Para suprir a falta de tudo naquele interior inóspito, compravam o fumo e o açúcar do Nordeste, o gado do Sul, e escravos do Rio, porto de entrada e saída para Minas que, à época, tinha uma população inferior à de Ouro Preto. Mercadorias, escravos, imigrantes, ladrões, fome, comerciantes, tropeiros, mulas, doutrina, boiadeiros, prostitutas, bandeirantes e toda a sorte de interesses passavam pelas estradas mineiras que se transformaram no meio mais importante de comunicação e difusão do Brasil, criando uma rede de intercâmbio por todo o país, trazendo recursos e grupos humanos para o interior.

As tendências que lá surgiam, em todas as áreas, rapidamente eram absorvidas por outras regiões, de Norte a Sul, de Leste a Oeste, chegando a alcançar a Argentina. “Tudo isso fez de Minas o nó que atou o Brasil e fez dele uma coisa só” (1995, p.153). Como consequência, surgem novas e grandes cidades, compostas por todo o aparato imobiliário necessário à vida coletiva e social. O Brasil que até então era visto apenas como uma colônia ilhada da civilização passou a figurar como um triunfo comercial para Portugal.

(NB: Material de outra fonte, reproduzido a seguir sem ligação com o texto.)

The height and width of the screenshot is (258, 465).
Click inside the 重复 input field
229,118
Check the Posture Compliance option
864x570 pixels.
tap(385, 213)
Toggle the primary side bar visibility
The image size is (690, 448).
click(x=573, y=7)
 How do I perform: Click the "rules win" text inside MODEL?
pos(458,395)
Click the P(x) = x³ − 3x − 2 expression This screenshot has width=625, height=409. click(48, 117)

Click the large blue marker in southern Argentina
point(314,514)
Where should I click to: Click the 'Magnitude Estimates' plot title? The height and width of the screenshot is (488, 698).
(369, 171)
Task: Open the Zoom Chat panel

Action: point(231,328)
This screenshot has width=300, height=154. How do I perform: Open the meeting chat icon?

Da urbanidade que se formou, nasceu um brasileiro rico que passou a patrocinar a exibição do seu poder por meio da arquitetura e da arte barroca.

Esgotado o ouro, esgotada a sangria, aquela região herdara não apenas dívidas, mas uma população majoritariamente de negros e pardos que, apesar das condições desfavoráveis, havia tido contato, por meio do Barroco, com o que havia de mais culto, refinado e erudito da expressão civilizada da época, a exemplo de artistas como os mineiros Mestre Ataíde e Aleijadinho.

Atualmente as etnias continuam com suas características culturais preservadas, porém inseridas, atuantes e dialogantes nessa identidade híbrida e contemporânea que congrega tantos outros olhares, e se distingue por suagenuína e recíproca generosidade.

Seu produto verdadeiro não foram os ouros afanosamente buscados e achados, nem as mercadorias produzidas e exportadas. Nem mesmo o que tantas riquezas permitiram erguer no Velho Mundo. Seu produto real foi um povo‐ nação, aqui plasmado principalmente pela mestiçagem, que se multiplica prodigiosamente como uma morena humanidade em flor, à espera do seu destino. Claro destino, singelo, de simplesmente ser, entre os povos, e de existir para si mesmos. (Idem, p.68)

O Brasil mostra os primeiros sinais de recuperação dos conchavos e esgotamento político no início do século XIX, junto com os últimos suspiros daquela essência barroca, que foi o que se plasmou de mais original em nossa identidade.

Só Ouro Preto, a primeira cidade brasileira a ser declarada tardiamente como Patrimônio Histórico e Cultural da Humanidade pelas Nações Unidas em 1980, preserva uma herança constituída por 25 igrejas barrocas construídas entre os séculos XVII e XVIII no centro histórico do município mineiro.